1月28日のレポート

2018 セパン通信 PART 2

2018年1月24日からスタートしたマレーシア・セパンサーキットのテストを取材している佐藤寿宏さんの「通信」をお届け。国内、海外、レースがある様々な現場から届く「通信」は、日本人選手の動向を中心にレポート。今回は、ついに始まったモトGPオフィシャルテストの初日。注目の中上貴晶選手に話を聞いた。

トップタイムはペドロサ

オフィシャルテスト初日が終わりました。トップタイムは、レプソルホンダのダニ・ペドロサの1分59秒427。これにアンドレア・ドヴィツィオーゾ、ホルヘ・ロレンソのドゥカティワークス2台が続き、トップ3が1分59秒台。ダニロ・ペトルッチ、ジャック・ミラーのプラマック・ドゥカティを挟み、バレンティーノ・ロッシが6番手、マルク・マルケスが7番手というリザルトでした。
初日は、朝方に降った雨のためにレインコンディションでスタート。雨は止んでいたため、中途半端なコンディションでしたが、ロッシ、マーベリック・ビニャーレスは最初からコースイン。積極的に走り込んでいました。この辺は、昨年レインコンディションで苦労したこともあり、確認できることは、しておこうという意図があったのでしょう。
その後、すぐに路面が乾くまで、ほとんどのライダーは待機。実質、残り4時間がドライコンディションでのテストとなりました。

初日としては満足とタカ

MotoGP™で初めてセパンを走った“タカ”こと中上貴晶は、トップから1秒以内が目標とテスト前に語っていましたが、セッション終盤にソフト目のタイヤを履きアタック。
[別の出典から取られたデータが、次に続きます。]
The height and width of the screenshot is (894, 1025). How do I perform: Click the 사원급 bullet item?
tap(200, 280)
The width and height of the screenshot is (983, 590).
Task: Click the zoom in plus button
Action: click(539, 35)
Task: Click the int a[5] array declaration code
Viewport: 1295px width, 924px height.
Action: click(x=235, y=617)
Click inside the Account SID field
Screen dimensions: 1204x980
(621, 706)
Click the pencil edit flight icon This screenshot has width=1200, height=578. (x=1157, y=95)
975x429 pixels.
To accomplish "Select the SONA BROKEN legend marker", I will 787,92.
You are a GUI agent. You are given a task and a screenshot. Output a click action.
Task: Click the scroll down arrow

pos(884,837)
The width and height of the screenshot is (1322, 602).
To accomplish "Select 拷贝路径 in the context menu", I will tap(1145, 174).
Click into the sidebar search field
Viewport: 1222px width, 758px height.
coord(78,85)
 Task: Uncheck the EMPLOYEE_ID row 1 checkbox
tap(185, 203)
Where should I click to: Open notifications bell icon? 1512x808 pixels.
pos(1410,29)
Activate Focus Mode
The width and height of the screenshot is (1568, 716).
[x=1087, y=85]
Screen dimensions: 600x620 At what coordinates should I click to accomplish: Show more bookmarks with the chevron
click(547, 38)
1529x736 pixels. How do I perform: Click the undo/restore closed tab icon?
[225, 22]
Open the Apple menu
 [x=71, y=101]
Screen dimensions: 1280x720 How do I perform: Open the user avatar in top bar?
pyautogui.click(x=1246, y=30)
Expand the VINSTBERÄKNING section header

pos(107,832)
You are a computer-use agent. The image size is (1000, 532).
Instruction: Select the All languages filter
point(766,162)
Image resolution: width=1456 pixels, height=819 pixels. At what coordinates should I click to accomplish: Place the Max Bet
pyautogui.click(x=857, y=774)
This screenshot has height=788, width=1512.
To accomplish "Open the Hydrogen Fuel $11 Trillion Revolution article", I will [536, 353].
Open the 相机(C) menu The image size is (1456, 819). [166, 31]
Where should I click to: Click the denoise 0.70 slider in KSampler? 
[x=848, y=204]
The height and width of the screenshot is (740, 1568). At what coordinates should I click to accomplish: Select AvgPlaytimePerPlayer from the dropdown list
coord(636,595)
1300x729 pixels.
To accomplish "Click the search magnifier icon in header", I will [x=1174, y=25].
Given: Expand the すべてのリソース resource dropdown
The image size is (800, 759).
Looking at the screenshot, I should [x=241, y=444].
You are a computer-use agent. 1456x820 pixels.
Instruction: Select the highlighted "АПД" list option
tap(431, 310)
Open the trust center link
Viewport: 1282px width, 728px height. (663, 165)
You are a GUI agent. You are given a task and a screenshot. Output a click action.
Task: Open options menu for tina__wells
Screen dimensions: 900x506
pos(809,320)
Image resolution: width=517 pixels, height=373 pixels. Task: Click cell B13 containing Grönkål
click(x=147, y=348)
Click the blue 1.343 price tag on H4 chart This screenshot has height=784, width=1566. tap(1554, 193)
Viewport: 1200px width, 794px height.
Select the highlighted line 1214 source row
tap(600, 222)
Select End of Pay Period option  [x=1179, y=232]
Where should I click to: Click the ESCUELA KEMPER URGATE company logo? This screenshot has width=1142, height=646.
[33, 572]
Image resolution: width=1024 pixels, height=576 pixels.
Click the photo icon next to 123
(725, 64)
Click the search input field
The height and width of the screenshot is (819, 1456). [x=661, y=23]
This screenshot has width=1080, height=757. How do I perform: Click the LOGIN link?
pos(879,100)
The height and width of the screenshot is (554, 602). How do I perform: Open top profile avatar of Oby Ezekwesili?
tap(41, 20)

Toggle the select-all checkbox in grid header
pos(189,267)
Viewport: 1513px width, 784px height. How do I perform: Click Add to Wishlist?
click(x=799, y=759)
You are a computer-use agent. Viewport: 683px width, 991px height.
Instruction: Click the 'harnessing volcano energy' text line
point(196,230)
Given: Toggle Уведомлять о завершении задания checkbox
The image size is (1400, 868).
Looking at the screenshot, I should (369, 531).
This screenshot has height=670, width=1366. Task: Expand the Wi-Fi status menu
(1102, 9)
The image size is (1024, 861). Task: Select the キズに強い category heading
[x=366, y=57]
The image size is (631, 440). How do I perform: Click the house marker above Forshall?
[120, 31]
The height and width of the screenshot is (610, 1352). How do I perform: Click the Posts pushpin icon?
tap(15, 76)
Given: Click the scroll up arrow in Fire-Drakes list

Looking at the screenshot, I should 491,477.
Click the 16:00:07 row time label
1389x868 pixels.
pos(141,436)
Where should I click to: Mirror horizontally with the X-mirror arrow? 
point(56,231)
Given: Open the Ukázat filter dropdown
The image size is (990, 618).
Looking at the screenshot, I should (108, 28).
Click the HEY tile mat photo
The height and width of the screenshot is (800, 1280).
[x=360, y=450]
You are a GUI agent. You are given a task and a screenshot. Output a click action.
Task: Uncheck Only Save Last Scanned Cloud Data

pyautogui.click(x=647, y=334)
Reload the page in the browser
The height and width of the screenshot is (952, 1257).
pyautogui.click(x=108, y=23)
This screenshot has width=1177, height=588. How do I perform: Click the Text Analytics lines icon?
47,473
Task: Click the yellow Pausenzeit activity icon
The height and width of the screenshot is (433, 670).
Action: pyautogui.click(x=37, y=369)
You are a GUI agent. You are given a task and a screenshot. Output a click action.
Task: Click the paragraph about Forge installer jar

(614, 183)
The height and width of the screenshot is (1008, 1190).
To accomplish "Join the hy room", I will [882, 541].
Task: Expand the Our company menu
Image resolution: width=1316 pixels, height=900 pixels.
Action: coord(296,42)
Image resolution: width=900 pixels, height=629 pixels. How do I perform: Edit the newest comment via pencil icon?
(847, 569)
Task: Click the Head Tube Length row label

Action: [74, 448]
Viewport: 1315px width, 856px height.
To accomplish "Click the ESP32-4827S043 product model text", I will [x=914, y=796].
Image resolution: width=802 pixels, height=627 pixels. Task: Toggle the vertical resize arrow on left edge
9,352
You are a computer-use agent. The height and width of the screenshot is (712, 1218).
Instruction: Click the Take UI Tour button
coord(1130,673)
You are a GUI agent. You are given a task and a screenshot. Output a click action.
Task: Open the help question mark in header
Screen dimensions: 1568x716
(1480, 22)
2分00秒664の好タイムをマークし12番手につけました。
「昨年末に腕上がり対策の手術を受け、その後、スペインと日本で2人のトレーナーについてもらいフィジカルトレーニングに励んできたので、MotoGP™マシンはもちろん、自分自身の身体の状態も確かめたかった。右腕は問題なかったのですが、少しパワー的に、余裕が欲しい部分があったので改善して行きたいと思っています。テスト初日は、天気がよくなかったので、ドライを走り足りなかったのですが、2台のマシンを乗り換えて、いいフィーリングだった方でタイムを出しました。トップのペドロサ選手のタイムは、速いですが、初日としては満足行くテストができました」とタカ。
まだまだMotoGP™マシンを理解している真っ最中ですが、チームからも好評価だったと初日は自己評価も合格点だったようです。

KTMもブリスターカウルをテスト

KTMがこの日初めてブリスターカウルを登場させていました。テストライダーのミカ・カリオが走らせていましたが、すぐにマシントラブルでストップ。計測7周しか周回できずに終わっていました。

ヤマハのブリスターカウルは改良版

ヤマハは、ロッシの6番手が最高位。ビニャーレスは13番手と微妙なポジション。中須賀克行、野左根航汰の2人日本人テストライダーもテスト車で走行し、多くのテスト項目をこなしていましたが、2人とも転倒を喫していました。バレンシアで登場させたブリスターカウルは、物言いがあったため、今回は、改良タイプをテスト。これでよろしいでしょうか? とお伺いを立てている状態のようです。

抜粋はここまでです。